The federal death penalty and the Trump administration’s last-minute killing spree

The first federal execution in 17 years took place last summer. Twelve more followed.

In the chaos of the final weeks of the Trump presidency, it would be easy to overlook a particularly troubling aspect of the administration’s use of power: the Justice Department’s last-minute killing spree. The administration executed 13 prisoners in seven months, ending a 17-year hiatus in federal executions and a 130-year precedent of halting them during the lame-duck period of a presidency. This is the highest number of federal executions in a single year since the 19th century; it is more executions in seven months than the past ten presidents oversaw in their entire combined terms. As the Trump administration’s power ebbed in other realms, it exercised its power over life and death in a rushed, cruel, and arbitrary manner that the new administration cannot reverse.

The administration had the legal right to conduct these executions. But deliberately killing human beings to solve social problems and exact retribution makes for a troubled society. The crimes that put defendants on death row are heinous, and the grief and pain of families and communities that suffer from these crimes are immeasurable. But the death penalty has never been an effective crime deterrent or means of redressing wrongs. When a government kills its own people, for any reason, the results are morally disturbing and repugnant.

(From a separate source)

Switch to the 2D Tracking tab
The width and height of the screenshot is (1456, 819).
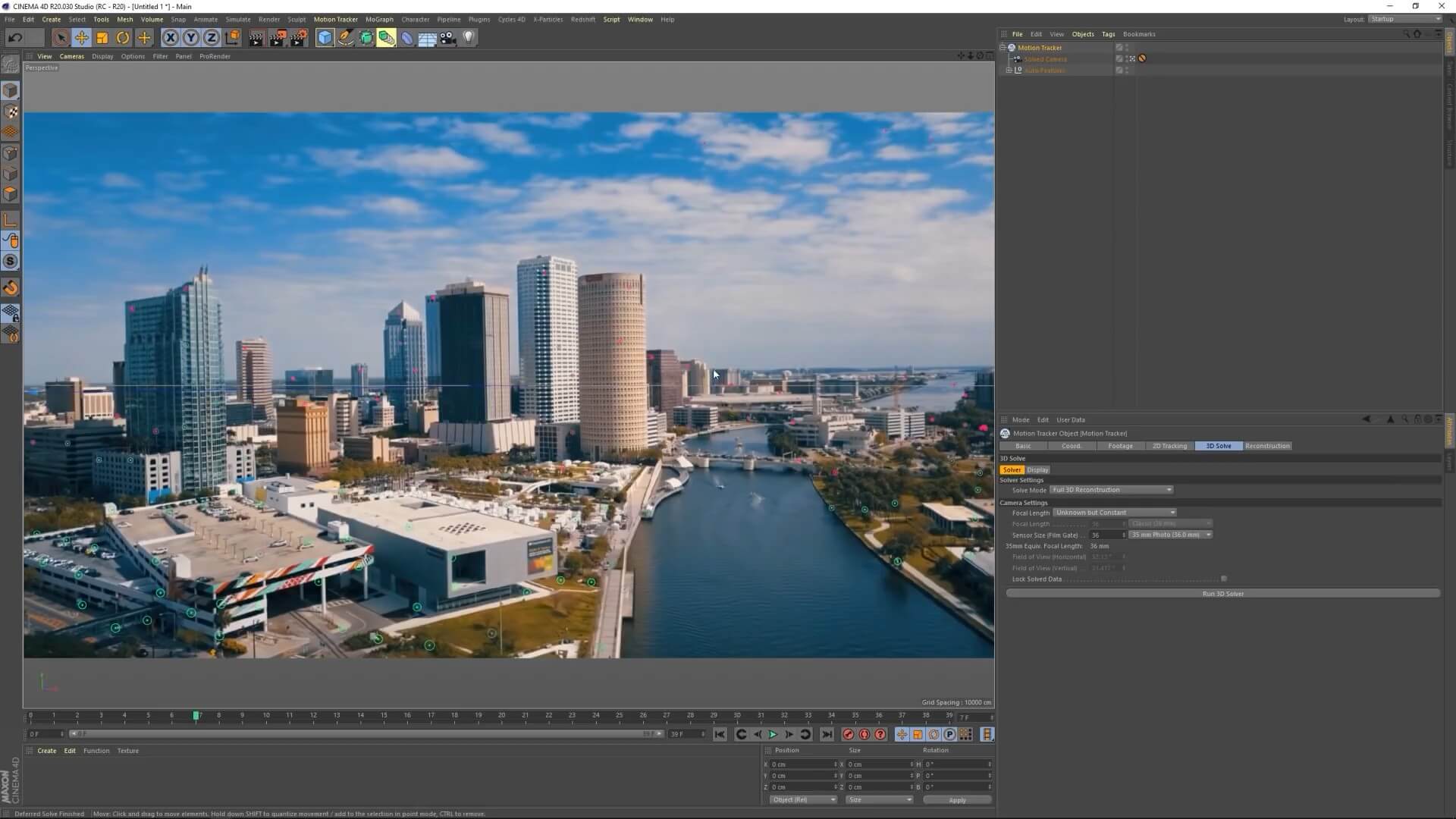click(1169, 446)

What’s more, we know that the death penalty in this country is now and has always been arbitrarily applied. More than anything, a death sentence signifies that a defendant had poor legal representation, is a person of color, or was born into poverty. White defendants are twice as likely as non-White defendants to receive plea deals with life imprisonment as their punishment. More than 75 percent of executions are for the killers of White victims, even though homicide victims are disproportionately Black.